▶ [Problem]:
Sort through the listing below and keep each line with the word "will". Copy those.

▶ [Data in this exercise]:
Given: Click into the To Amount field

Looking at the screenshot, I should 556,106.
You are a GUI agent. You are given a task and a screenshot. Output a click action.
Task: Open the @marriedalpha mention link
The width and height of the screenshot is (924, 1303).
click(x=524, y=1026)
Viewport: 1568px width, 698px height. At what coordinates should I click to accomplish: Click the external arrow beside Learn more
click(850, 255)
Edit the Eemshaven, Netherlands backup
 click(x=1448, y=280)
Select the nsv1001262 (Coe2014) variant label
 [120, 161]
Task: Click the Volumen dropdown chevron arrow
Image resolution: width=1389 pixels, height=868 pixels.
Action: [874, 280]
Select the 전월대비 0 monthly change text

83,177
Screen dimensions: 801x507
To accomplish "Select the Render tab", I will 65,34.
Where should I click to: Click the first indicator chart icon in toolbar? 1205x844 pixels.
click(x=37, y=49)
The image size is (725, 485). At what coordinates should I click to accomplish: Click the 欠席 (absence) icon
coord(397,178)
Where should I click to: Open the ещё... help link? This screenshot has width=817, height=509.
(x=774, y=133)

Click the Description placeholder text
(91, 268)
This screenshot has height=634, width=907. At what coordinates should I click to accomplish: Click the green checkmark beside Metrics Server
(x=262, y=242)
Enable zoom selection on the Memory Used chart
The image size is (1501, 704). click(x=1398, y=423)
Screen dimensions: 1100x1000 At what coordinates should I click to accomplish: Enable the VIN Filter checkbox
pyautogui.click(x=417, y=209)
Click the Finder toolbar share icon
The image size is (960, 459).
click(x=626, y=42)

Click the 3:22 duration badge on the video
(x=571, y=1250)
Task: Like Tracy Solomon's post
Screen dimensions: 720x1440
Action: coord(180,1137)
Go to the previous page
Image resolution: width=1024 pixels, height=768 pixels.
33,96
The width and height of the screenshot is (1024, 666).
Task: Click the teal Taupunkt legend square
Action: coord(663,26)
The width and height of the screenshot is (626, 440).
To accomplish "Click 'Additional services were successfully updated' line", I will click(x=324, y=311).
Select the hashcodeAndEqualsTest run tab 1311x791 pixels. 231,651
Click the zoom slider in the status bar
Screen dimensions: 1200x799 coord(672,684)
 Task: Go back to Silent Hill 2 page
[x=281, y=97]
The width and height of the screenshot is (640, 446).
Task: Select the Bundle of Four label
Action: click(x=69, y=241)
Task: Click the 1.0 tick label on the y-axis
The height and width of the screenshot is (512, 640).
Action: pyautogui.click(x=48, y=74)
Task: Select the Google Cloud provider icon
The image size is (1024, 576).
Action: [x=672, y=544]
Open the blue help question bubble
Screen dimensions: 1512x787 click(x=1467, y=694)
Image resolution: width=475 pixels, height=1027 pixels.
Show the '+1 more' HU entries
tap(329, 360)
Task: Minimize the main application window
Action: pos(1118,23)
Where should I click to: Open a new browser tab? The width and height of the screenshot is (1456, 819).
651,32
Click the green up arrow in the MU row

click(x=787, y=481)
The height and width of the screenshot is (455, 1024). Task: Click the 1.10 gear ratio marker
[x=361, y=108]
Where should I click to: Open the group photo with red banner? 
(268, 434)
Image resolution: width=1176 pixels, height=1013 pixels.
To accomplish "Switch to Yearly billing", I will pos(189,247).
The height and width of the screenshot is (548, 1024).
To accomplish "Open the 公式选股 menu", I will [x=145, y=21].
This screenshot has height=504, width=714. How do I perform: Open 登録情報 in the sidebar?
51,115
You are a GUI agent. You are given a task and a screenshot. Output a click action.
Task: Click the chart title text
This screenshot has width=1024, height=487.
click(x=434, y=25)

▶ [Answer to this problem]:
To accomplish "Select the Render tab", I will 65,34.
To accomplish "Click 'Additional services were successfully updated' line", I will click(x=324, y=311).
To accomplish "Switch to Yearly billing", I will pos(189,247).
To accomplish "Open the 公式选股 menu", I will [x=145, y=21].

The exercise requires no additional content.